› Por Edgardo Cozarinsky
En mayo de 1985 volví a la Argentina después de once años de ausencia. Por aquel entonces, había elegido guardar a Buenos Aires como un territorio de la imaginación, el escenario de mi juventud, que no debía contaminar con ningún atisbo de la ciudad actual. El motivo de la visita era una invitación de la Cinemateca Argentina y del (entonces) Instituto de Cinematografía; más bien de los Fernández Jurado y de Manuel Antín (siempre he creído en los individuos más que en las instituciones). La Sala Lugones programaba una muestra con algunos de los films que yo había realizado hasta aquella fecha.
Bastó que viera esos films en compañía de un público porteño, joven en su mayoría, que recibiese sus vibraciones, aun la ocasional indiferencia ante lo que veían y oían, para sentir, como sesenta años antes había sentido el Gran Ciego, que nunca me había ido, que siempre había estado y estaría en Buenos Aires.
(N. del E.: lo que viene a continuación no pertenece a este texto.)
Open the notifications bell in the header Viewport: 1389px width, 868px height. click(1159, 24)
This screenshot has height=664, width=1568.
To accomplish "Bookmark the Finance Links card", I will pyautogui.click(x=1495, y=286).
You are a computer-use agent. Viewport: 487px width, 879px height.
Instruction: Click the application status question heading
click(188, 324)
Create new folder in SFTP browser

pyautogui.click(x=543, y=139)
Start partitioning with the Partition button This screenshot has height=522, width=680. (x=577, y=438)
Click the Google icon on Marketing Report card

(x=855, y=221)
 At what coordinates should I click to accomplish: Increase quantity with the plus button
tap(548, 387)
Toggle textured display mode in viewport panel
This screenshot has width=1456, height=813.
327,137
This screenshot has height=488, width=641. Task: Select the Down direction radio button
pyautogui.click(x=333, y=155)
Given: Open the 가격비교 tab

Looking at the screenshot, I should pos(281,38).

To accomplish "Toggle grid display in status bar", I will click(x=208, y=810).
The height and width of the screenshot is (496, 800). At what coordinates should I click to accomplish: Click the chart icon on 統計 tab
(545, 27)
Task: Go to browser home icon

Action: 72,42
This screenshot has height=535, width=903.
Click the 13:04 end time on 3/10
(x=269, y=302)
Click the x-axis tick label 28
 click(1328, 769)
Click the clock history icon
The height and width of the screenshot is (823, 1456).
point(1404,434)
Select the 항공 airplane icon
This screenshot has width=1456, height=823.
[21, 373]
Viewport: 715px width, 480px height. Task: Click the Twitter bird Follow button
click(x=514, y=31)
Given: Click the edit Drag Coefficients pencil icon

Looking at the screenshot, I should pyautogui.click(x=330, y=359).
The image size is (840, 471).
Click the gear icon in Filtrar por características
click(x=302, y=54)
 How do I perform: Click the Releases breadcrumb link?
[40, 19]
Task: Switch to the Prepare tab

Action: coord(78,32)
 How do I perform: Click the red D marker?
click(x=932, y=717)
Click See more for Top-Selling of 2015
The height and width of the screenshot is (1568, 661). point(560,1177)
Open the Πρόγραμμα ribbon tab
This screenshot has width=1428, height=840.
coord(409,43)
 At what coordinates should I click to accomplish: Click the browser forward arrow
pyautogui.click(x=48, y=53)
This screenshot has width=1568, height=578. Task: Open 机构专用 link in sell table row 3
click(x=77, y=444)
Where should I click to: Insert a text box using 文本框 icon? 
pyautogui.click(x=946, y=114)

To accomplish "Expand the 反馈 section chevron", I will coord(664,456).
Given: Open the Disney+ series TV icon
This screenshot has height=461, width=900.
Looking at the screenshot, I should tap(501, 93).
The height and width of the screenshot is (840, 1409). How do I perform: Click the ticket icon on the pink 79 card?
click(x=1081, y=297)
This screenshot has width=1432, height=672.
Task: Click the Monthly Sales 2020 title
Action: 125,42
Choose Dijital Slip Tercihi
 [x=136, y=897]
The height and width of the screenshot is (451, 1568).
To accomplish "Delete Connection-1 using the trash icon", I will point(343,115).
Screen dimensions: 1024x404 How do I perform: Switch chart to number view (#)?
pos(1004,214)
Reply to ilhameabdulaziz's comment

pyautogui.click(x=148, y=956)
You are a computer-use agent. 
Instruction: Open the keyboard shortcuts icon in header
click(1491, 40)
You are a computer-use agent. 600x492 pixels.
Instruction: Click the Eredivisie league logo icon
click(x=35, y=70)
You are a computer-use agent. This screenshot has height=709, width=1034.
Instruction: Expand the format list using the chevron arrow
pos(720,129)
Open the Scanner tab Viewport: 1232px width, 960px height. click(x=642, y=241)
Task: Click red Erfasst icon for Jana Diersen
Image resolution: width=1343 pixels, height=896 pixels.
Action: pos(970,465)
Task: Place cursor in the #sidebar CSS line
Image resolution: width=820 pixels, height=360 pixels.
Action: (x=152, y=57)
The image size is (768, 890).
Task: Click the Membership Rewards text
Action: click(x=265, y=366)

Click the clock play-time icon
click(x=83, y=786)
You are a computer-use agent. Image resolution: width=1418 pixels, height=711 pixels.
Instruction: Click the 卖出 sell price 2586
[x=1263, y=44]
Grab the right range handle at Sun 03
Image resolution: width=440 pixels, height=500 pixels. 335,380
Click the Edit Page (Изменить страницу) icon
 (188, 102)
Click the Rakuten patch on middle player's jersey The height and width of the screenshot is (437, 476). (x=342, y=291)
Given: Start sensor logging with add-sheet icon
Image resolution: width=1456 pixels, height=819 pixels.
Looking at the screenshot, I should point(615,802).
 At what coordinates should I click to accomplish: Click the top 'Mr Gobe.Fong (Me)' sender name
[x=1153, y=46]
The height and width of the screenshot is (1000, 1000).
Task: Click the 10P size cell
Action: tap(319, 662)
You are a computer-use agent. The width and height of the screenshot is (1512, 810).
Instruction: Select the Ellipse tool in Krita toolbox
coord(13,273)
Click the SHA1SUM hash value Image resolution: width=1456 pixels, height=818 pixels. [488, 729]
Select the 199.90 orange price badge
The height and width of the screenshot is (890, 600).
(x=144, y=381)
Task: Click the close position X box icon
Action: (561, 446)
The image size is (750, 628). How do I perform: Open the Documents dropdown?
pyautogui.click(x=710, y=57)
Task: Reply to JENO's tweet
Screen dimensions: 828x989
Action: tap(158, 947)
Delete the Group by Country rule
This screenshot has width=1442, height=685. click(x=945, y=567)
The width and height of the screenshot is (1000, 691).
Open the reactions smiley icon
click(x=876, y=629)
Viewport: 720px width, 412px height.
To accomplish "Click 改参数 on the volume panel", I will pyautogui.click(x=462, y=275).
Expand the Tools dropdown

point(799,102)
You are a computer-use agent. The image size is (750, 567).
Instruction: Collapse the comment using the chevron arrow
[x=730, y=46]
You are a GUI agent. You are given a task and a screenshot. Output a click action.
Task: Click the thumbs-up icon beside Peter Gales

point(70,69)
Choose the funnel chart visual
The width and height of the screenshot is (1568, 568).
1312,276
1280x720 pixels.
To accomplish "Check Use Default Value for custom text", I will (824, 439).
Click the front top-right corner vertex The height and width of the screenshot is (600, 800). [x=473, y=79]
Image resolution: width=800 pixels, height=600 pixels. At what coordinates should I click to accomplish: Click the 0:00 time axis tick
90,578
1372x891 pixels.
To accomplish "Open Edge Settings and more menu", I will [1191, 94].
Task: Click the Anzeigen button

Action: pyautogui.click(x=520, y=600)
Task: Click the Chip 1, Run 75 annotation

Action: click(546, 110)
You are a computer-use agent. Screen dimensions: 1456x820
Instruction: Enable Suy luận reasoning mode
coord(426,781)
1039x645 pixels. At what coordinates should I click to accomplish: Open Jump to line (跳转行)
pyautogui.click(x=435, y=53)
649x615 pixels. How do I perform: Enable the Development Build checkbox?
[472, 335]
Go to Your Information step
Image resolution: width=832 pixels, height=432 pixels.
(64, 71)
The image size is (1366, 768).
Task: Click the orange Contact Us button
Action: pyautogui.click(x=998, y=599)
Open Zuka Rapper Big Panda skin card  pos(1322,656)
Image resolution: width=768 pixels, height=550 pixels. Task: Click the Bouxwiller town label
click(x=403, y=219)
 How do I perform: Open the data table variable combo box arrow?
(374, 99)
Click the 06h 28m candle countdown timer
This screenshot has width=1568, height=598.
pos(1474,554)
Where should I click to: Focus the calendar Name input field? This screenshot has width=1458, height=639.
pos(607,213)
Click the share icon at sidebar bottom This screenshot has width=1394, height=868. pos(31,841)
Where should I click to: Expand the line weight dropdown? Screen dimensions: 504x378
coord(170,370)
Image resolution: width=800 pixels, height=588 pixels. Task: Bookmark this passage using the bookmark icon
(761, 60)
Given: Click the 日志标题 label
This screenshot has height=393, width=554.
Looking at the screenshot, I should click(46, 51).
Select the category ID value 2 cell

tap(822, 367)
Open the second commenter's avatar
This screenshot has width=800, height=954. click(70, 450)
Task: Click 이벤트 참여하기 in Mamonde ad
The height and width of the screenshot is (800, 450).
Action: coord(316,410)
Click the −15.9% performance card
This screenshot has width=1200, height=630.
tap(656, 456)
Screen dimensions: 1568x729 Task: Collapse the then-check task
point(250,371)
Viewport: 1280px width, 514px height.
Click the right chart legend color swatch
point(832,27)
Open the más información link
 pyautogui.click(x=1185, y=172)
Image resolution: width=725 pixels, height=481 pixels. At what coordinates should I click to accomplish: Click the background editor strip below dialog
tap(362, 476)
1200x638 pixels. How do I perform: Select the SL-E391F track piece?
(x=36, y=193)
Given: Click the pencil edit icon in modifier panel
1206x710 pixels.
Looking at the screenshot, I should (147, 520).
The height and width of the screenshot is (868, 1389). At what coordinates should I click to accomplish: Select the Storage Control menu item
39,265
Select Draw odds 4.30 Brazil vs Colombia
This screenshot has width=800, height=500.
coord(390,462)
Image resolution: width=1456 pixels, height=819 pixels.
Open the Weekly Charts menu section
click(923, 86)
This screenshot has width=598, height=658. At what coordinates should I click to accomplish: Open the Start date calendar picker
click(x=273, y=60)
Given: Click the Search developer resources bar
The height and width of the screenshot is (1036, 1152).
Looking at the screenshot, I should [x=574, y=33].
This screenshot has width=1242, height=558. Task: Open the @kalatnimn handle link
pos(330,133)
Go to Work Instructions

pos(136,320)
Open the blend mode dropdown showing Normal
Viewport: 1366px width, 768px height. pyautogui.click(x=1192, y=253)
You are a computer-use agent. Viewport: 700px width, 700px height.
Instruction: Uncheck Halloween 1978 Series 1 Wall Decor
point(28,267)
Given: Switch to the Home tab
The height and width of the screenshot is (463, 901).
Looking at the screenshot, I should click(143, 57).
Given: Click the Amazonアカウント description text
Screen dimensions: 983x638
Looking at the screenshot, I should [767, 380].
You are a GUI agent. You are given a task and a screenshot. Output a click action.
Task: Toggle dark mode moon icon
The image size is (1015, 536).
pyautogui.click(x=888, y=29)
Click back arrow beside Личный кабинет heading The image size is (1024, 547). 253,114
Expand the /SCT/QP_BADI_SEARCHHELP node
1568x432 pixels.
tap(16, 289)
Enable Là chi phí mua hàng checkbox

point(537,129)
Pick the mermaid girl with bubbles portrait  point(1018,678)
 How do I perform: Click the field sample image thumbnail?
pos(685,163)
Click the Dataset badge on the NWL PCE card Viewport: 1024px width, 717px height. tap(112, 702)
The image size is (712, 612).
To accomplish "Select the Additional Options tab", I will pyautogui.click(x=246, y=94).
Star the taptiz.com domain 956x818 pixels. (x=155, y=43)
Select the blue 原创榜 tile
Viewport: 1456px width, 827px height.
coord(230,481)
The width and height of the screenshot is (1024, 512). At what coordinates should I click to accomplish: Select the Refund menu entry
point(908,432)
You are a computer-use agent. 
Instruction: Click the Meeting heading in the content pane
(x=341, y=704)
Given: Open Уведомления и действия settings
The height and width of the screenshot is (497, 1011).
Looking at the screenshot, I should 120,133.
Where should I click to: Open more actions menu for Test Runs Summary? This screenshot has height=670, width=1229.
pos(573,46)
Gran parte de los jóvenes que estaban en la sala iban a hacerse amigos míos más tarde. Hoy que paso la mayor parte de mi tiempo en Buenos Aires y he aprendido a gozar de su vitalidad, de su energía recuperada, aquella semana en la Lugones permanece más fuerte en mi memoria que cualquier festival o cinemateca a la que haya estado invitado. Me pregunto si no fue la semilla de mi tardío enamoramiento con mi ciudad.